Walter Fink

Kommentar

Walter Fink

Möggers – aller Ehren wert

Kultur / 08.11.2024 • 08:58 Uhr

Ich geb schon zu, als Ankündigung kommt dieser Text ziemlich spät, denn bereits heute ist die letzte Aufführung. Aber ich konnte leider erst vergangenen Sonntag eine Vorstellung der Heimatbühne Möggers besuchen. Man kann annehmen, dass ich mir den Weg auf den Pfänderrücken nicht angetan hätte, wenn ich nicht geglaubt hätte, dass ich hier etwas Besonderes geboten bekomme. Außergewöhnlich sind schon die Umstände. Möggers hat etwa 560 Einwohner, seit 1981 ist die Bevölkerung um nahezu 40 Prozent gestiegen. Das muss wohl einen Grund haben. Vielleicht liegt das an den zehn Vereinen, die es in Möggers gibt, darunter so unterschiedlich wie der Kunsthistorische Verein oder der Motocrossclub, die Singgemeinschaft oder der Sportclub. Und dann gibt es auch noch die Heimatbühne, die aber gar nicht so heimatliche Themen auf die Bühne bringt. Es gibt im Land viele Laiengruppen, viele begnügen sich mit bäuerlichen Schenkelklopfern, andere versuchen sich an anspruchsvolleren Themen. So die Heimatbühne Möggers, die vor gut dreißig Jahren gegründet wurde und inzwischen ebenso viele Stücke auf die Bühne gebracht hat.

„Zur falschen Zeit“ ist der Titel des Stücks, das vom Verein bei der Autorin Claudia Lang-Forcher, die bereits früher für die Heimatbühne Möggers ein Stück über die „Schwabenkinder“ geschrieben hatte, in Auftrag gegeben wurde. Es geht um den Hörbranzer Josef Anton King, der drei Tage vor Ankunft der amerikanischen Befreiungstruppen im Konzentrationslager Mauthausen erschossen wurde. Der Bauernbub war hochbegabt, wurde – in der Hoffnung auf Priesternachwuchs – ins Knabenkonvikt Paulinum in Schwaz geschickt, beendete das Gymnasium nach 1938 aber in Bregenz. Er war nicht nur ein hervorragender Schüler, er interessierte sich auch für Radiotechnik und Fremdsprachen, Russisch, Neugriechisch, Italienisch und andere slawische Sprachen erlernte er durch Radiohören.

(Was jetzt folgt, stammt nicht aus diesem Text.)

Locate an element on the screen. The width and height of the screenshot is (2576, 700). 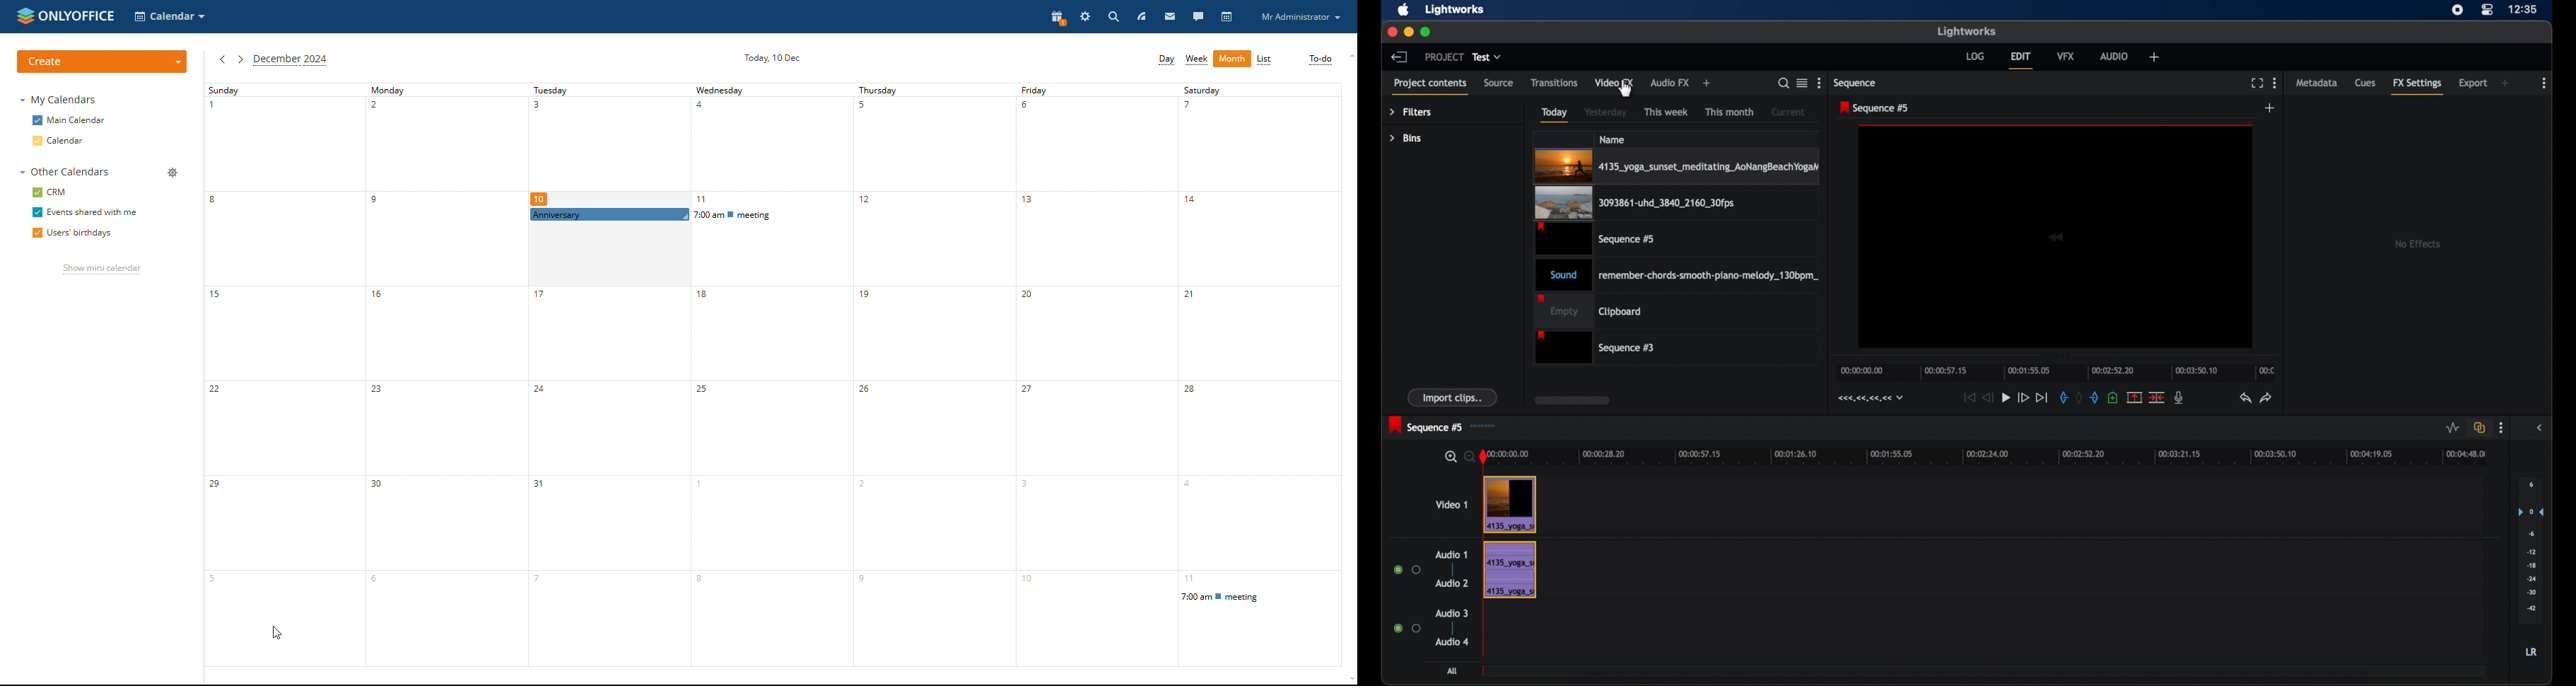
users' birthdays is located at coordinates (74, 233).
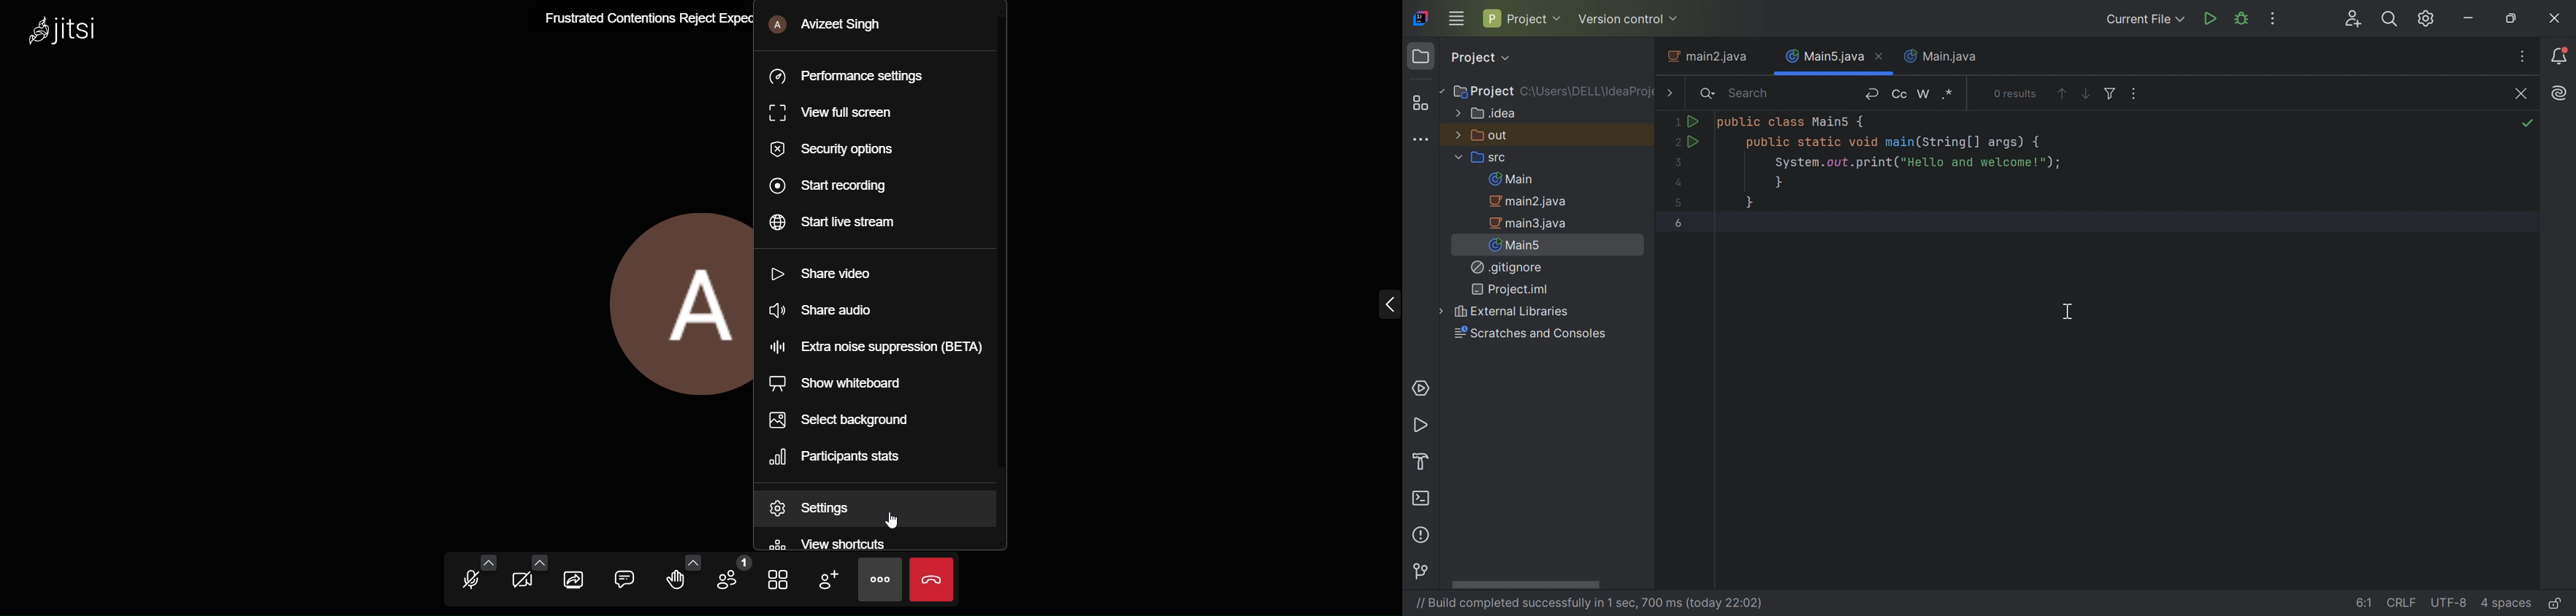 Image resolution: width=2576 pixels, height=616 pixels. What do you see at coordinates (877, 350) in the screenshot?
I see `extra noise suppression` at bounding box center [877, 350].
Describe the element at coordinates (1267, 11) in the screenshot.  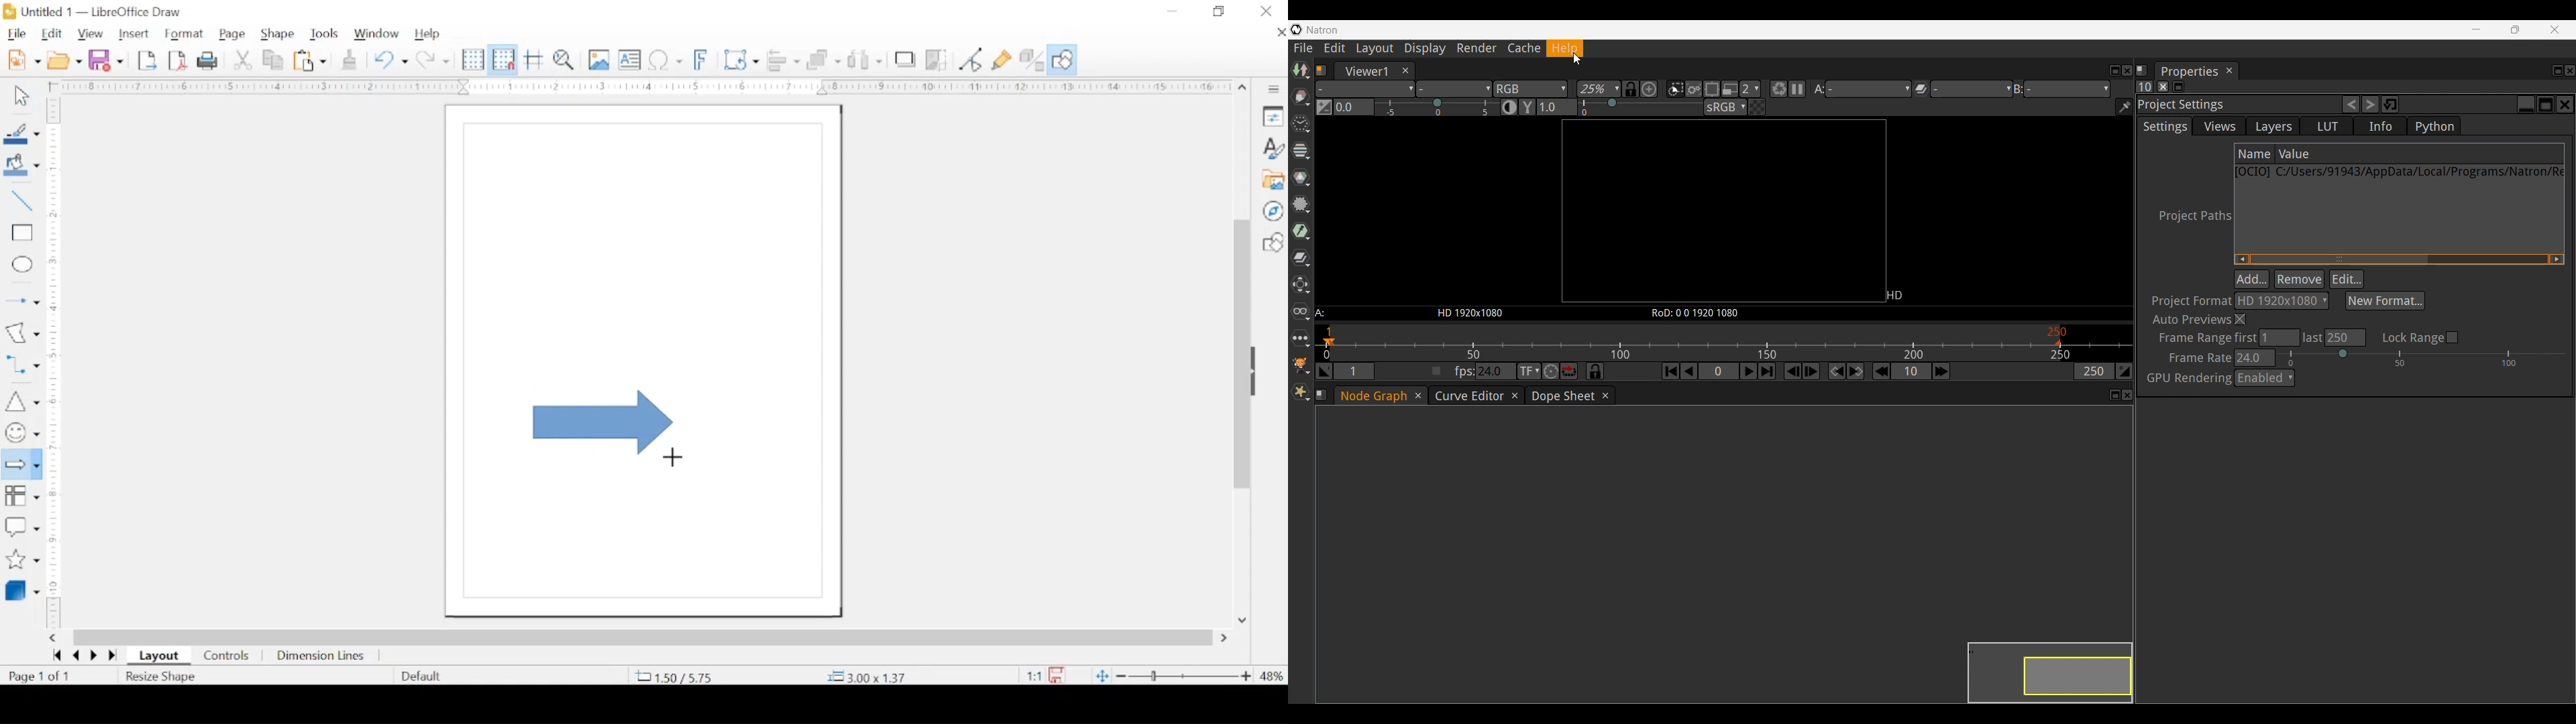
I see `close` at that location.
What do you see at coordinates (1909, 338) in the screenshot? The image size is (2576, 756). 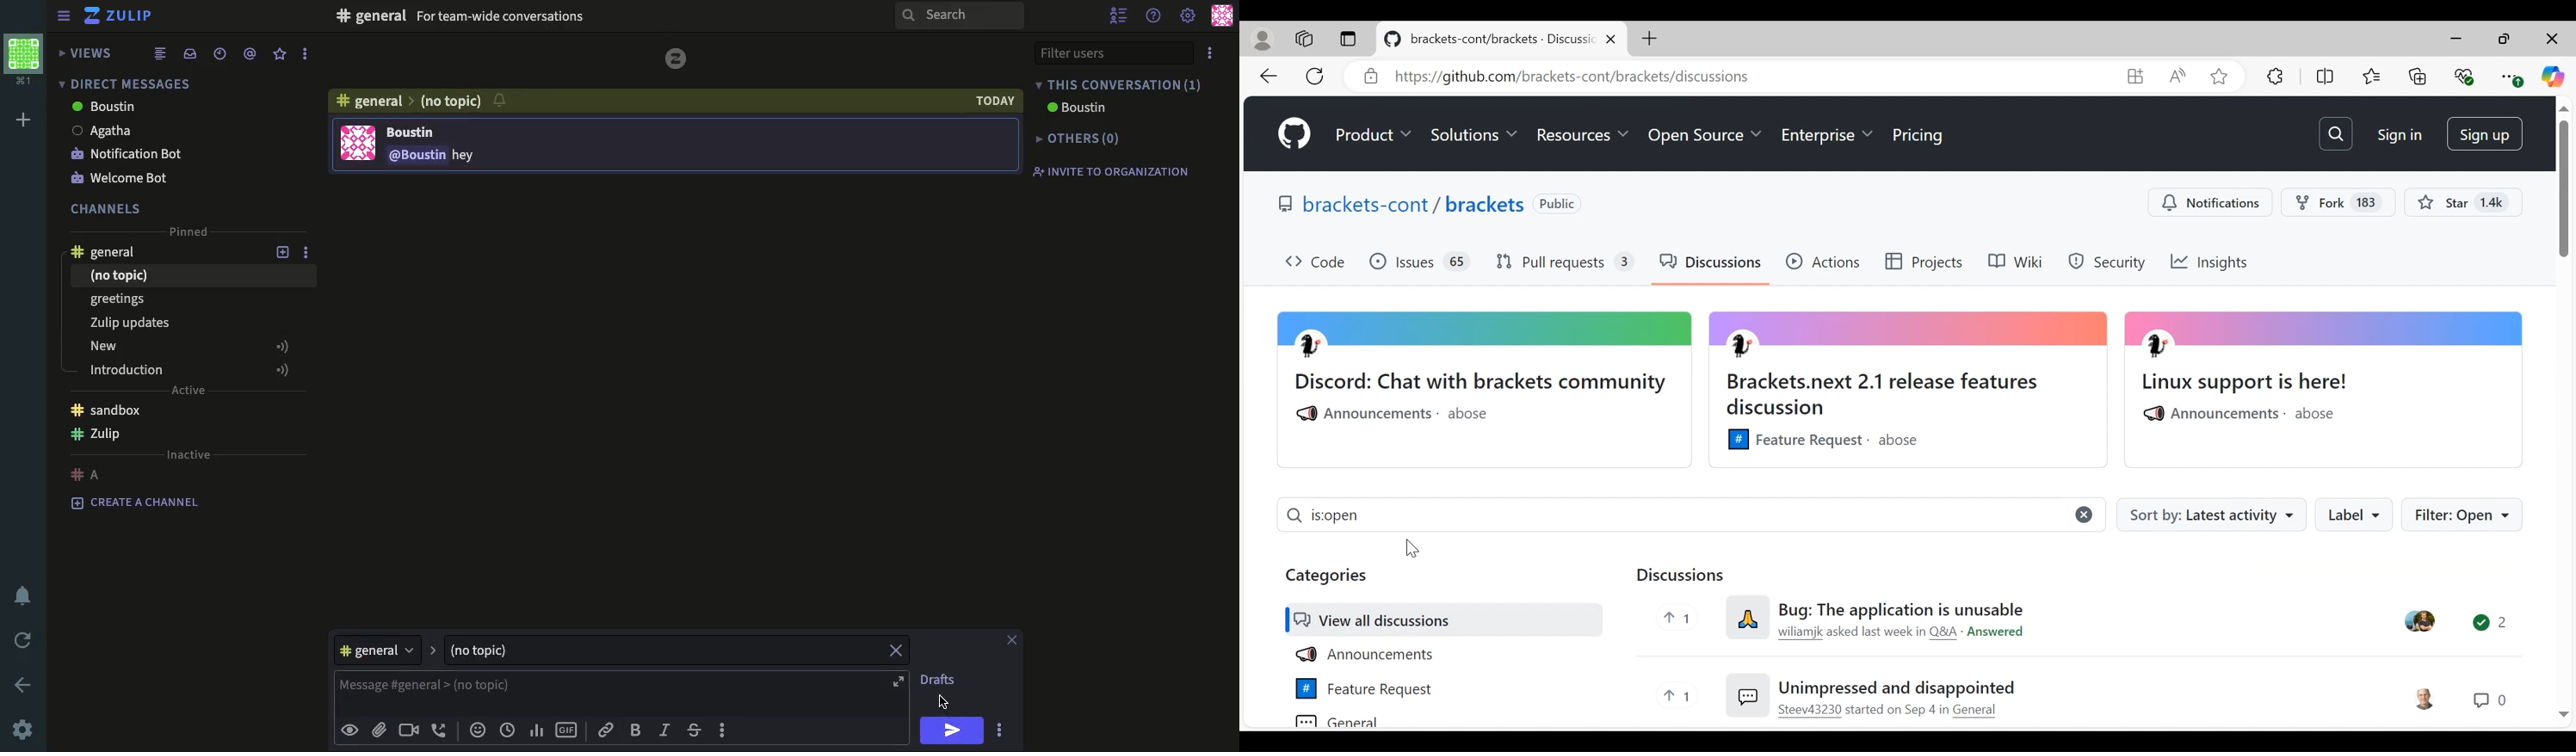 I see `Avatar` at bounding box center [1909, 338].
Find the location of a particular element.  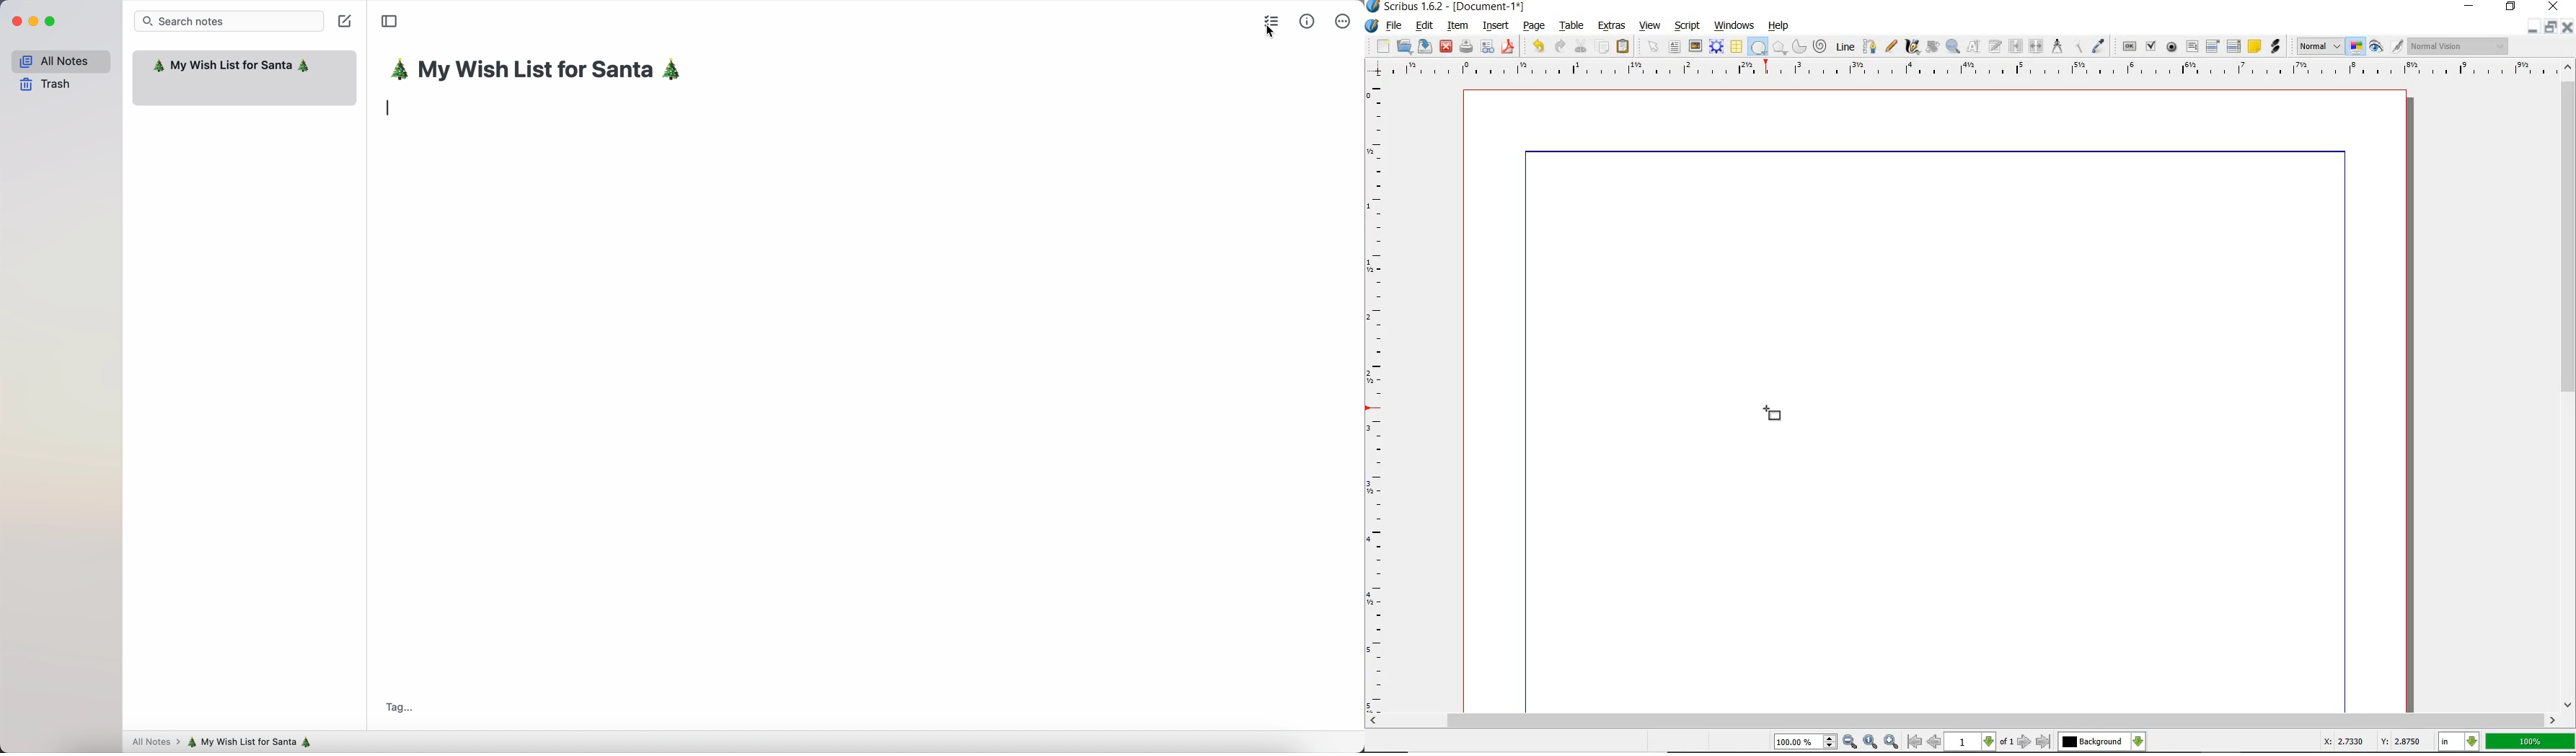

EDIT TEXT WITH STORY EDITOR is located at coordinates (1995, 46).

Diese Kenntnisse wurden ihm im Nationalsozialismus zum Verhängnis. Von der Gestapo gezwungen, wurde er als Übersetzer bei Verhören mit Zwangsarbeitern eingesetzt. Er aber versuchte durch Beschönigen der Aussagen zu helfen, wurde schließlich verhaftet und im Jänner 1945 ins Konzentrationslager Mauthausen eingeliefert.

Die Spieler aus Möggers brachten die furchtbare Geschichte nicht voller Mitleid, sondern nah, so, wie es vielleicht gewesen sein könnte, auf die Bühne.

Walter Fink

Die Verantwortlichen der Heimatbühne und die Autorin waren klug genug, sich den Historiker Meinrad Pichler, der die wichtigsten Aufsätze über Josef Anton King geschrieben hatte, als Berater zu holen. Das Ergebnis: Eine berührende, auf Tatsachen beruhende Geschichte eines Bauernbuben und späteren Widerstandskämpfers mit tragischem Ende. Die Geschichte eines Mannes mit Haltung, wie wir sie uns heute auch wünschen würden. Die Spieler aus Möggers brachten die furchtbare Geschichte nicht voller Mitleid, sondern nah, so, wie es vielleicht gewesen sein könnte, auf die Bühne. Ergreifend, bedrückend – begeisternd. Ein wunderbares Erinnerungswerk für eine Gemeinde, das aller Ehren wert ist. Und vielleicht, vielleicht ist doch noch eine Zusatzvorstellung möglich, damit noch mehrere Erkenntnisse aus diesem Stück ziehen können.